Nomini Hall was an original land grant awarded in 1729 to the famous Carter family, the largest land owners in the colony. The original Nomini Hall was an elegant square brick Georgian-style home built in 1729. The house was 3 stories high on 2,000 acres with a view of the Potomac River and the Nomini Creek dock. Robert III planted an allee of yellow poplar trees from the house to the road in the 1750s which are now considered the oldest in Virginia. The originial house tragically burned to the ground, a frame structure was rebuilt on the spot in 1850.
Renderings of original structure Circa 1732
On October 20, 1774, the First Continental Congress created the Continental Association, which called for a complete ban on all trades between America and Great Britain of all goods, wares, or merchandise.
In support of the cause, the enslaved communities at Robert Carter III’s plantations, including Nomini Hall in Westmoreland, began producing food and clothing. The bakery, equipped with two ovens that could take twenty-five thousand bushels of wheat per year and bake one hundred pounds of bread at once, was busy with activity.

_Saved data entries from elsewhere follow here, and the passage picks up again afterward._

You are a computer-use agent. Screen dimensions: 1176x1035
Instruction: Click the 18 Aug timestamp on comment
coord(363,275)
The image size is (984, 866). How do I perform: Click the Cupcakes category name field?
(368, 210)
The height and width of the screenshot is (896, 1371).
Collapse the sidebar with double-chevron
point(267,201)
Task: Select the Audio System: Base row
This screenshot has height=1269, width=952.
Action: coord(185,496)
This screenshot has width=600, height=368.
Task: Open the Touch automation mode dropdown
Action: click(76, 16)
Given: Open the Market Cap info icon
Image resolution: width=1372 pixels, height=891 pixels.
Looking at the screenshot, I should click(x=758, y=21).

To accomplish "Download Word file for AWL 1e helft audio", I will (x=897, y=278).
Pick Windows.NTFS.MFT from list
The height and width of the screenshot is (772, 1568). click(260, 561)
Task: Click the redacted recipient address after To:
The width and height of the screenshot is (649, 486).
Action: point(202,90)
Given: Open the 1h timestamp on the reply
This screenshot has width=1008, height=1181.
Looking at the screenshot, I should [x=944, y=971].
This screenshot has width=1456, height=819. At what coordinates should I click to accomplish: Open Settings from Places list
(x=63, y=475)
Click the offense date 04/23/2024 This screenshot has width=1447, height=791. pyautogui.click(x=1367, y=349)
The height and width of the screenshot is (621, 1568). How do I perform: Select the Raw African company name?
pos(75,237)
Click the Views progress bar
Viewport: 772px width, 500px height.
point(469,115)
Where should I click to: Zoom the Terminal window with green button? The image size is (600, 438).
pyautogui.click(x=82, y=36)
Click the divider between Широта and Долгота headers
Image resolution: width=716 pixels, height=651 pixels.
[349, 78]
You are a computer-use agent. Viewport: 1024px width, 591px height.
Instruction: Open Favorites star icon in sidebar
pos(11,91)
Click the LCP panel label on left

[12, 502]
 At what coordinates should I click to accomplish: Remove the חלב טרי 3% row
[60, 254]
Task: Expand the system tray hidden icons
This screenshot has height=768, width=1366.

At times, so much wheat and corn was being received that mill wheels turned for eighteen hours a day. The production of salt, a dire wartime shortage, was taken over by the enslaved communities in Westmoreland County. Where tobacco once grew, crops of flax, hemp, and cotton were planted. The tobacco stonehouse was turned into a textile factory and slaves were taught seamstress work.
Contrary to what is mentioned on the marker, in 1850 a frame structure was rebuilt on the original location.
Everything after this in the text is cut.